(Rows showing where targets appear)
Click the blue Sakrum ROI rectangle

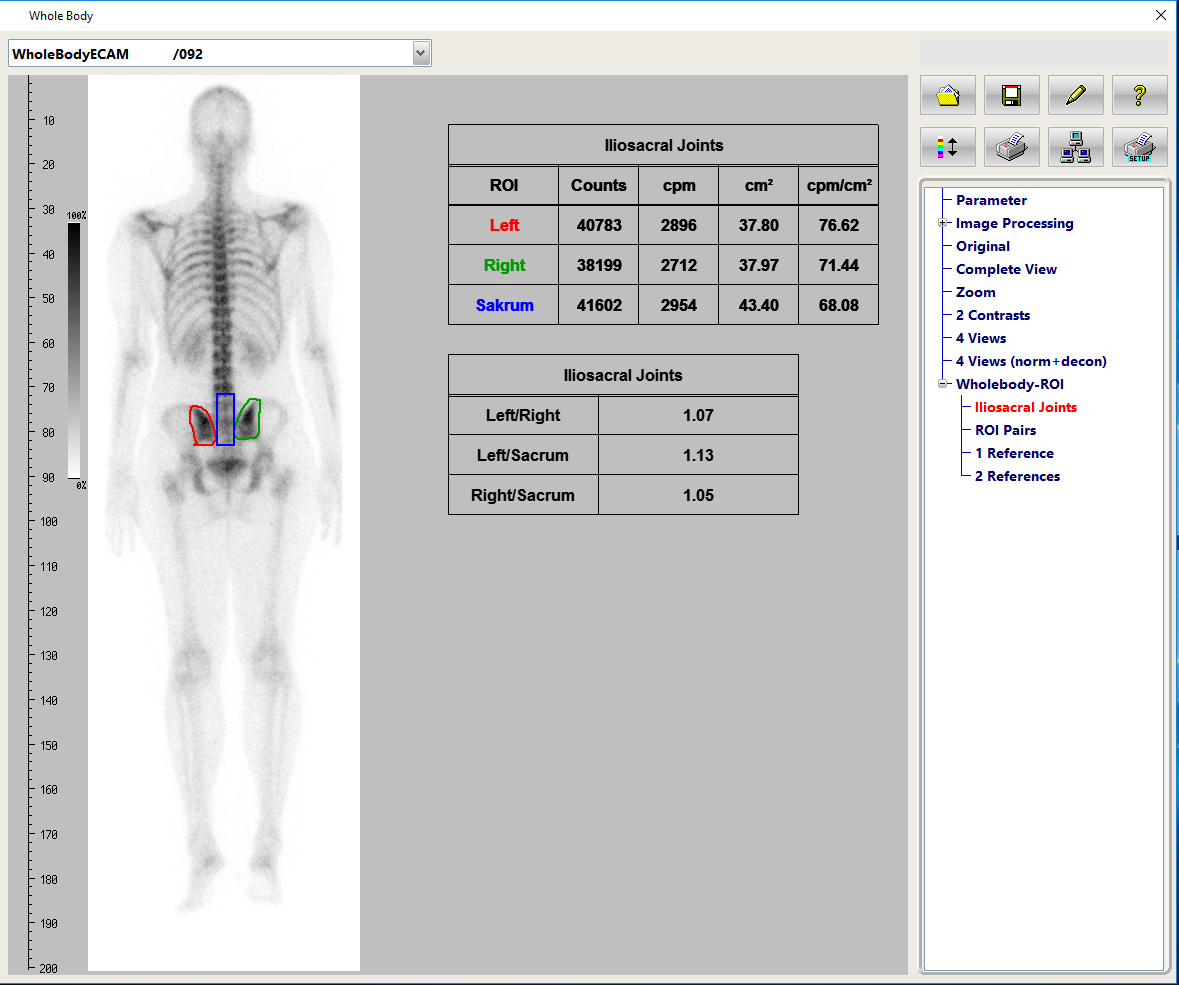tap(226, 419)
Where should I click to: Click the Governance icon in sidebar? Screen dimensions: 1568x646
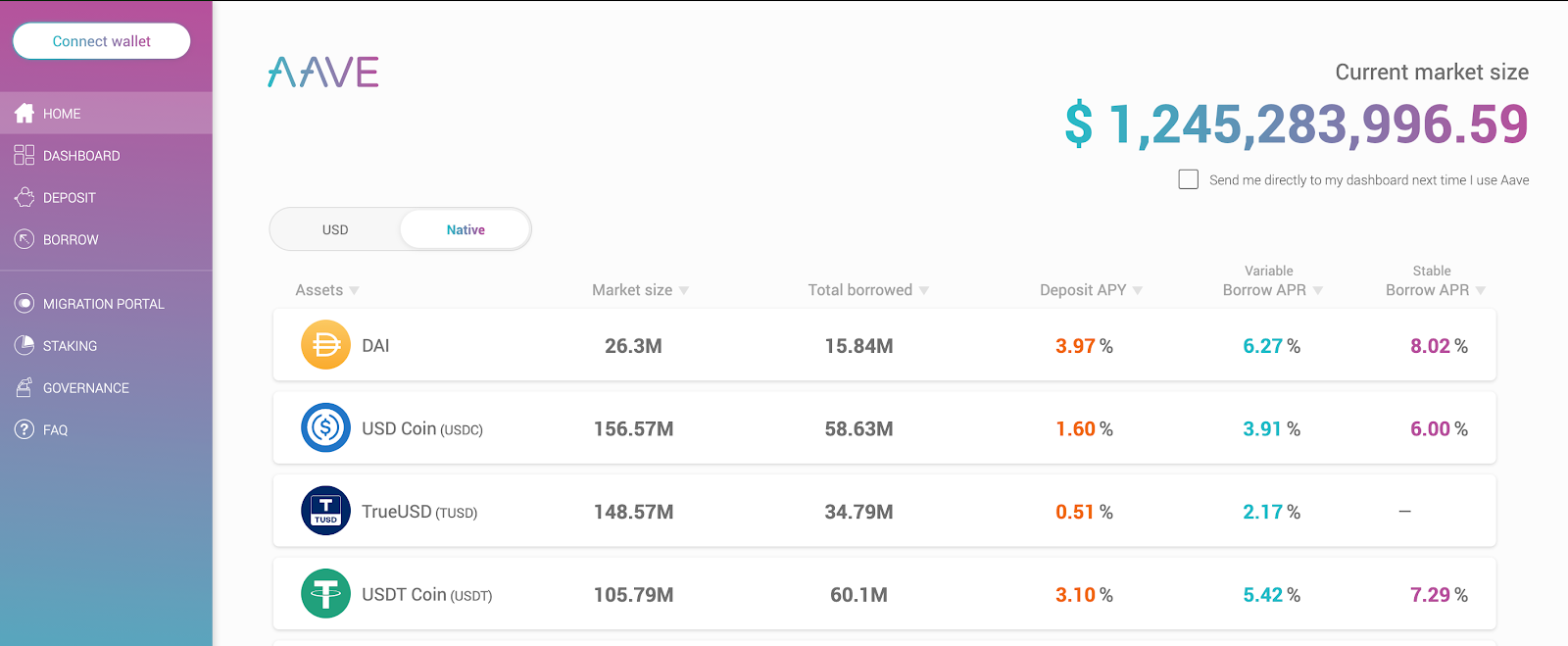point(24,387)
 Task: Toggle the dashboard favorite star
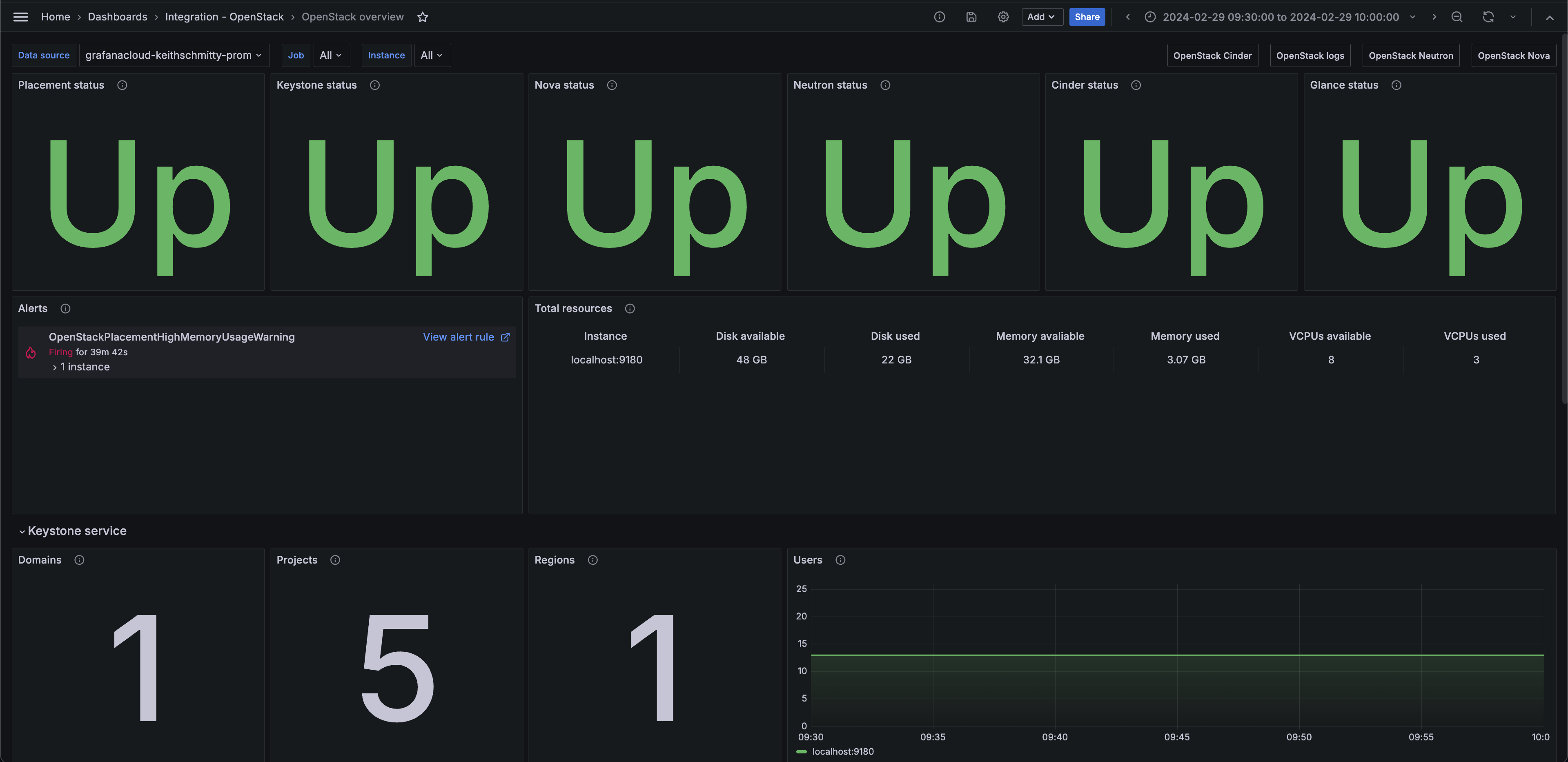pos(423,17)
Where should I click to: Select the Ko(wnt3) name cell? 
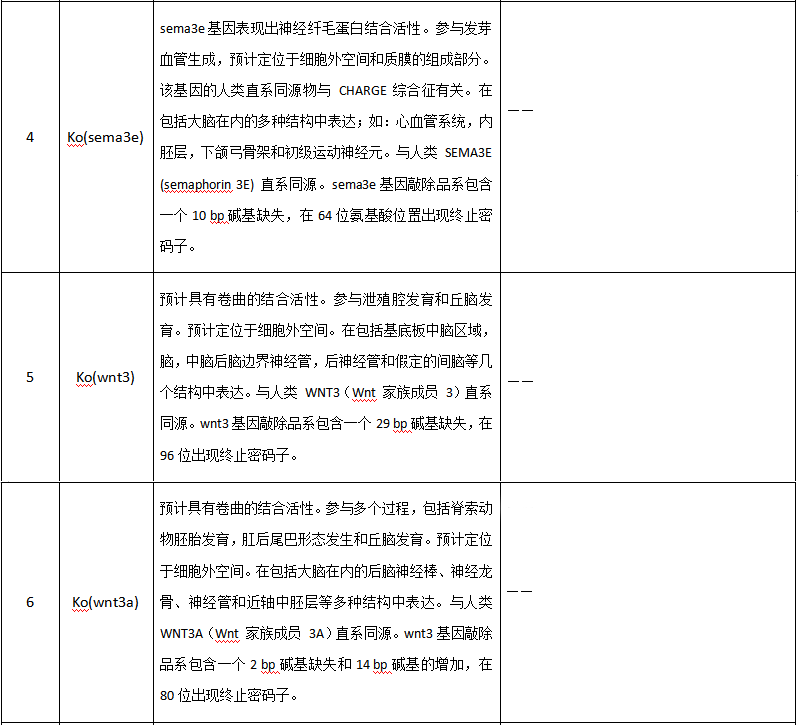(105, 377)
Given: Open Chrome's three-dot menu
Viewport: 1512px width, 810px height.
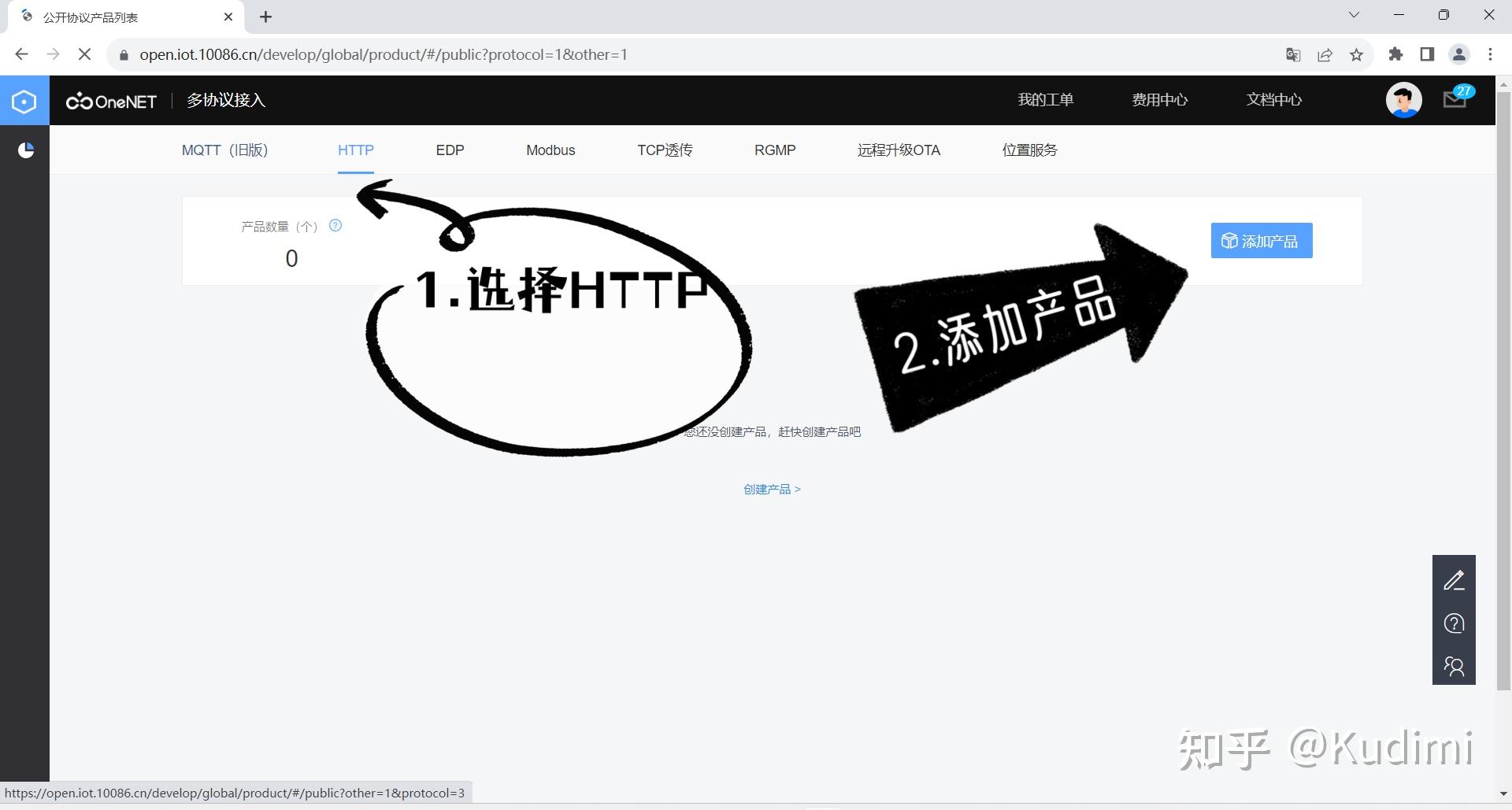Looking at the screenshot, I should tap(1490, 54).
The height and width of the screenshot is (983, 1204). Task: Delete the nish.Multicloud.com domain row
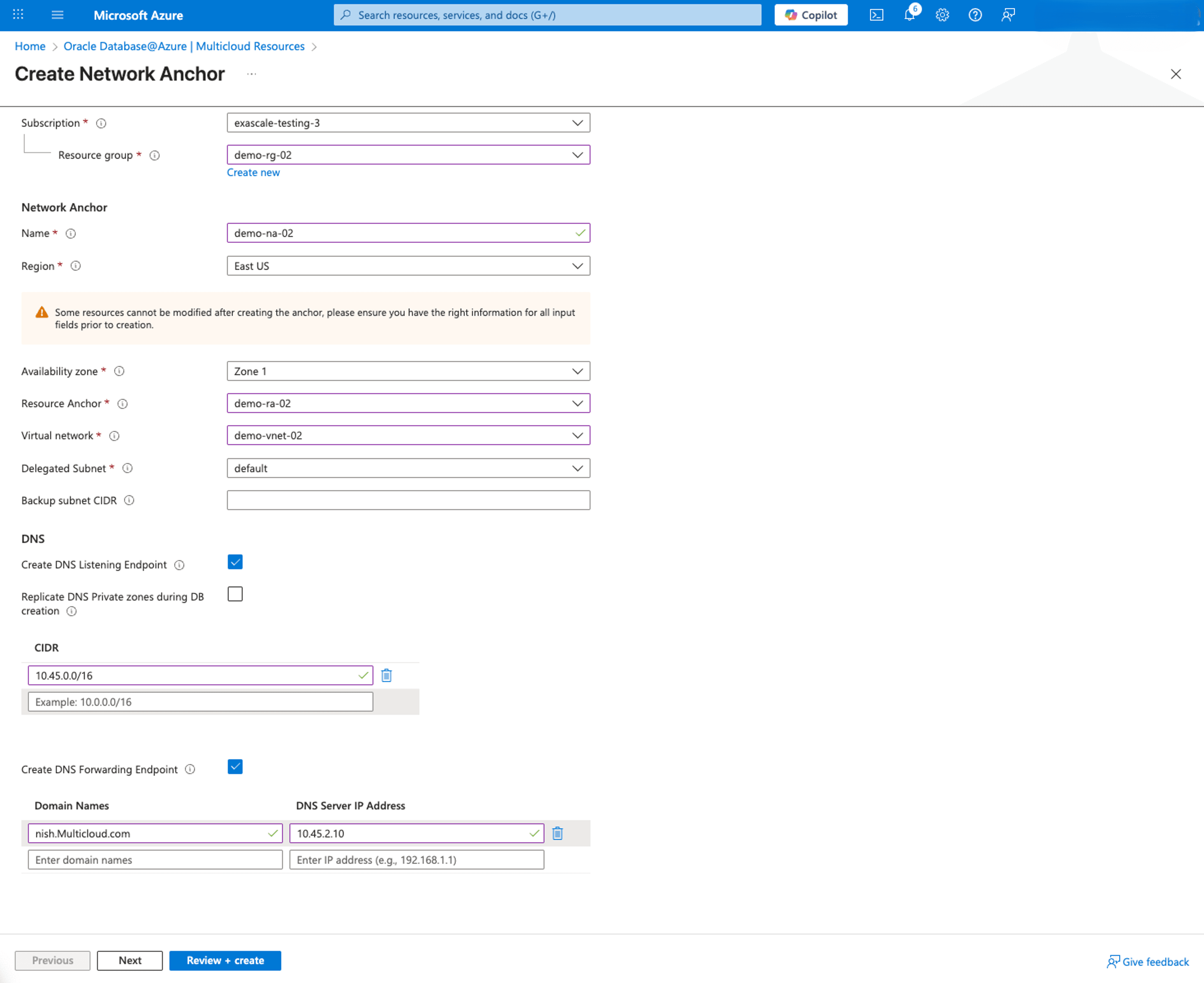558,833
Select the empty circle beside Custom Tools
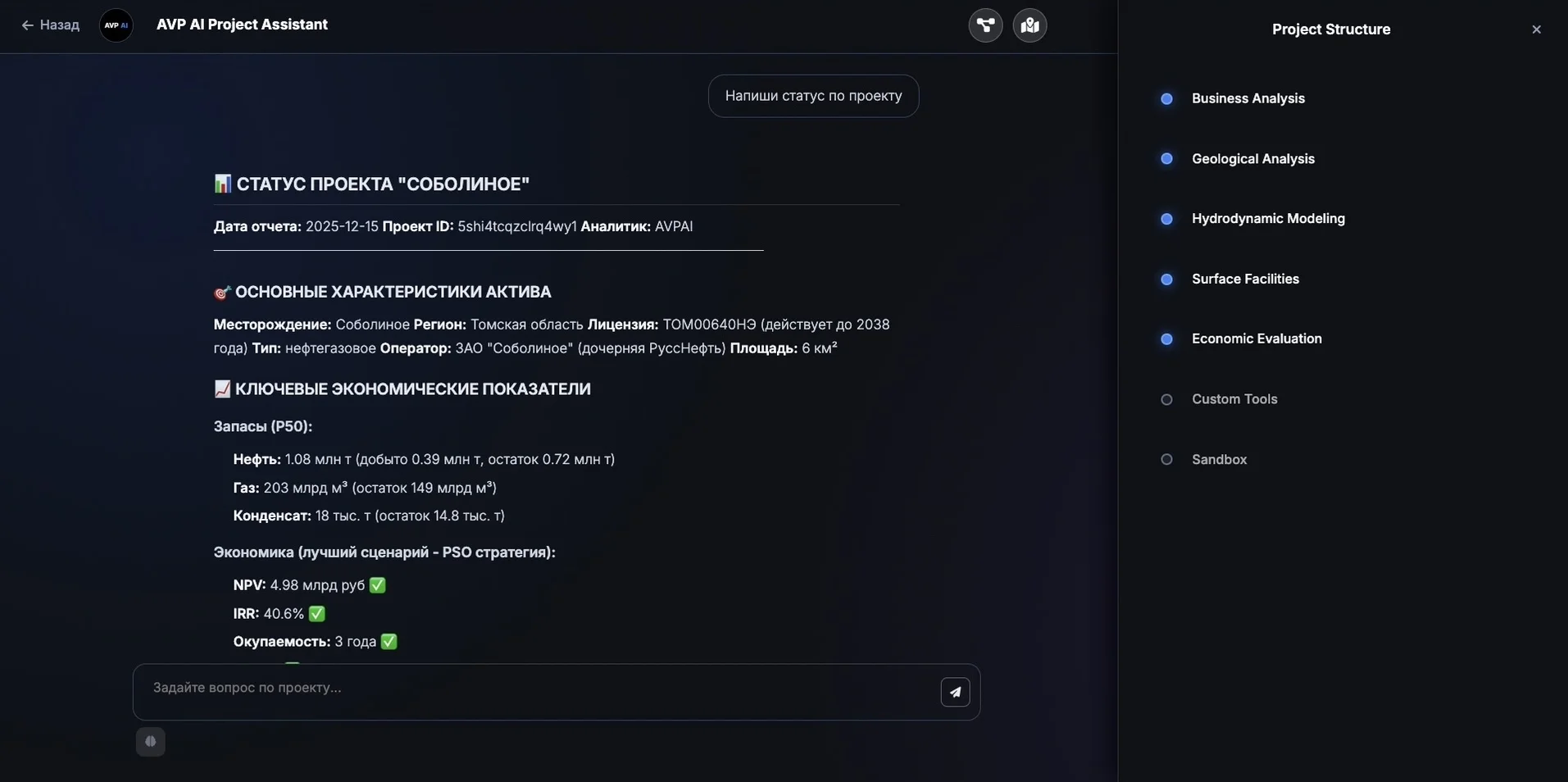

### TASK BRIEF
Output all of the data above verbatim, with the pictures left out.

### RESPONSE FOR THIS EXERCISE
Click the blue Sakrum ROI rectangle

tap(226, 419)
Where should I click to: Click the Governance icon in sidebar? Screen dimensions: 1568x646
point(24,387)
 Task: Toggle the dashboard favorite star
pos(423,17)
Where should I click to: Select the Ko(wnt3) name cell? 
(105, 377)
Given: Open Chrome's three-dot menu
Viewport: 1512px width, 810px height.
Looking at the screenshot, I should tap(1490, 54).
The height and width of the screenshot is (983, 1204). Task: Delete the nish.Multicloud.com domain row
558,833
Select the empty circle beside Custom Tools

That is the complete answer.